▶ REQUIRED ACTION
What you write should match, word for word, the lines from the one containing "Screen dimensions: 644x349" through the end of the data, with no pictures.

▶ MATERIALS PROVIDED
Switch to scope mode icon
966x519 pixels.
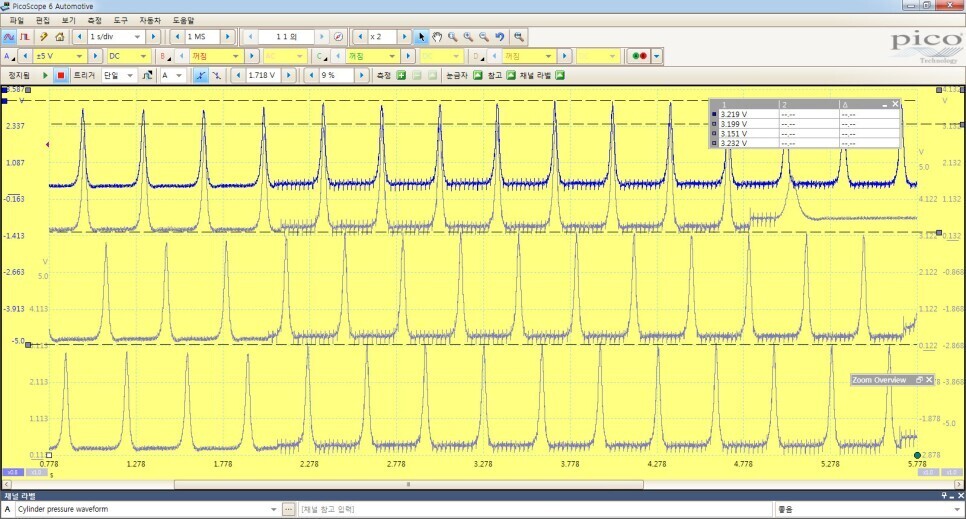[x=9, y=37]
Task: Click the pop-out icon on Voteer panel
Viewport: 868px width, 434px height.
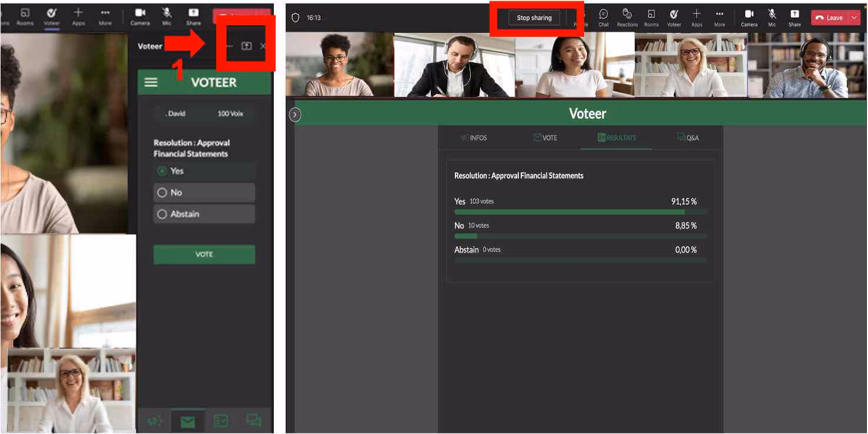Action: pos(246,45)
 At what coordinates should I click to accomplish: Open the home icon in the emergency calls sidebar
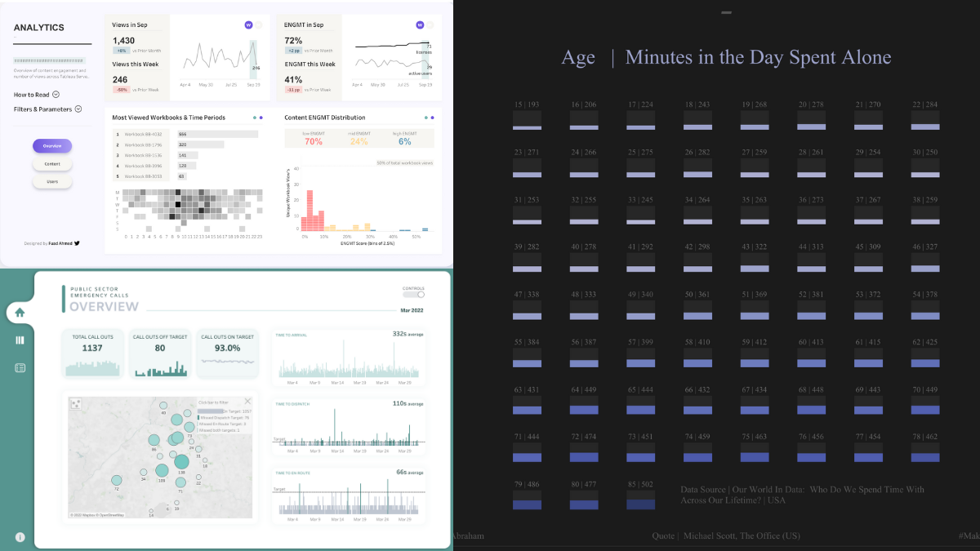point(20,312)
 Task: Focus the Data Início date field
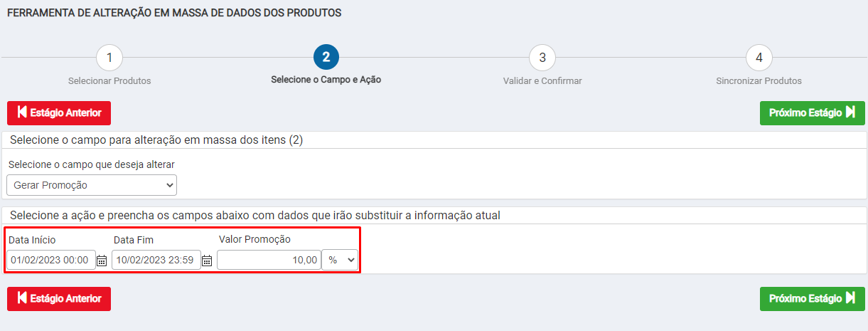pyautogui.click(x=51, y=260)
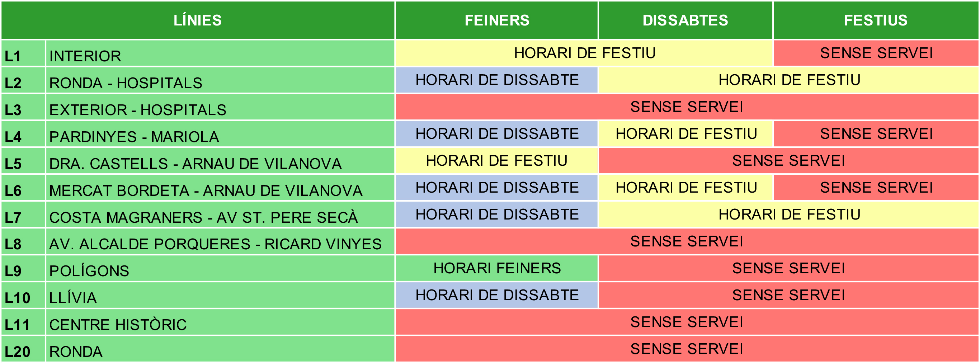Click the HORARI FEINERS green cell

tap(496, 268)
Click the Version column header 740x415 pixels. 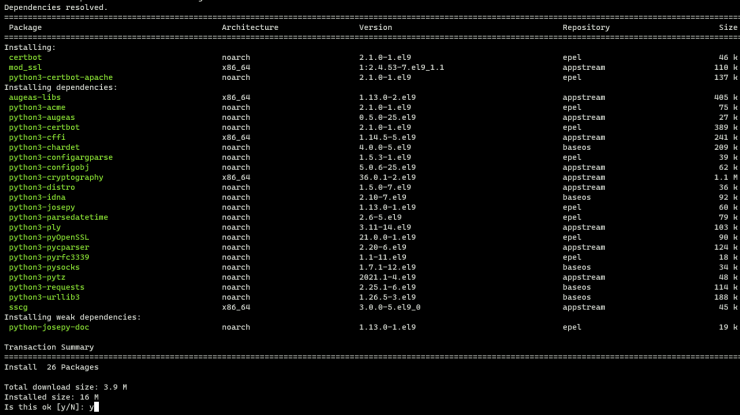pos(376,27)
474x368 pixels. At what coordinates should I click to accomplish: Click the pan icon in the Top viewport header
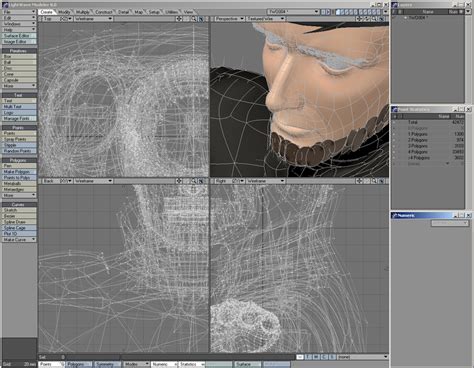(179, 19)
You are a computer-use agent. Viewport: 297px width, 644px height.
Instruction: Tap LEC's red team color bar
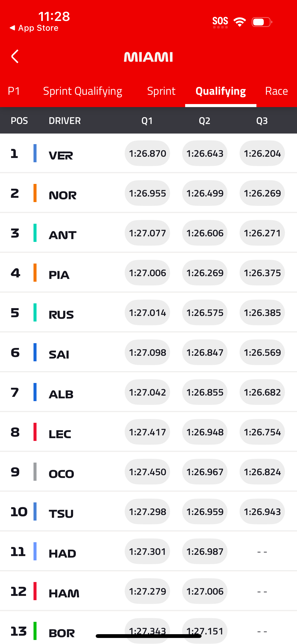point(35,432)
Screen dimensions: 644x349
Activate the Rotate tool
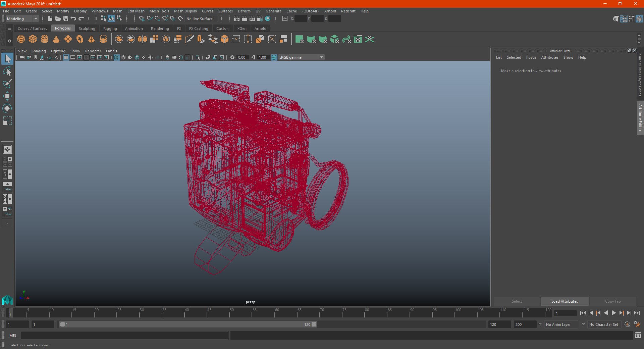7,108
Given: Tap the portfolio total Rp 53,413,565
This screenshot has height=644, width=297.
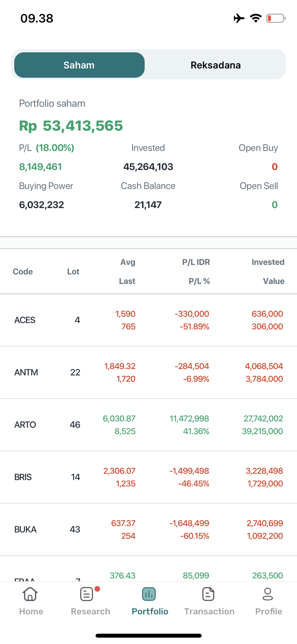Looking at the screenshot, I should [x=71, y=126].
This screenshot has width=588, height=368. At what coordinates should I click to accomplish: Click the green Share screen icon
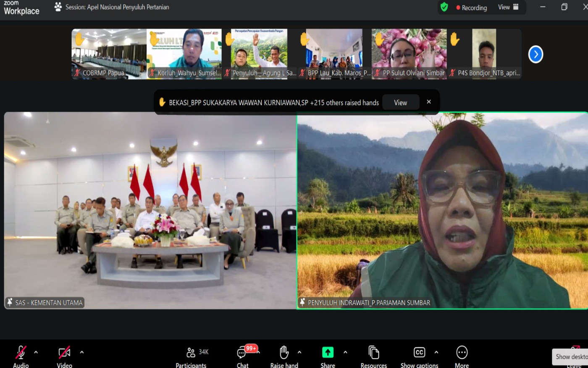pyautogui.click(x=328, y=352)
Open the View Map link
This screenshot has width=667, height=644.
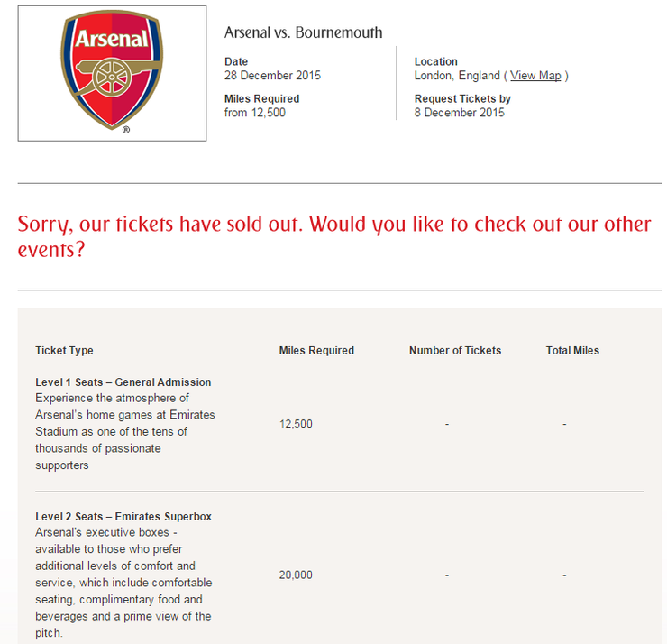point(535,76)
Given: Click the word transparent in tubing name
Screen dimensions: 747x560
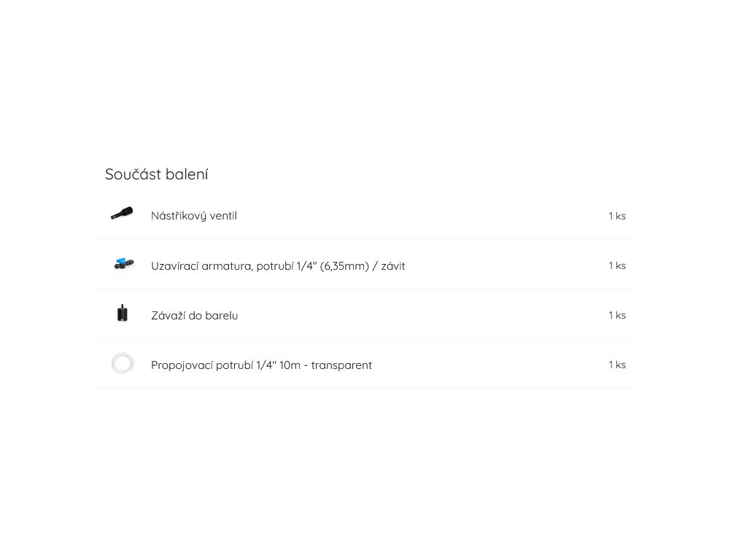Looking at the screenshot, I should (x=341, y=365).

▶ RESPONSE
Screen dimensions: 644x349
Activate the Rotate tool
7,108
Given: Tap the portfolio total Rp 53,413,565
This screenshot has height=644, width=297.
Looking at the screenshot, I should [x=71, y=126].
This screenshot has width=588, height=368. At what coordinates should I click to accomplish: Click the green Share screen icon
pyautogui.click(x=328, y=352)
Open the View Map link
This screenshot has width=667, height=644.
point(535,76)
Given: Click the word transparent in tubing name
Screen dimensions: 747x560
Looking at the screenshot, I should (x=341, y=365).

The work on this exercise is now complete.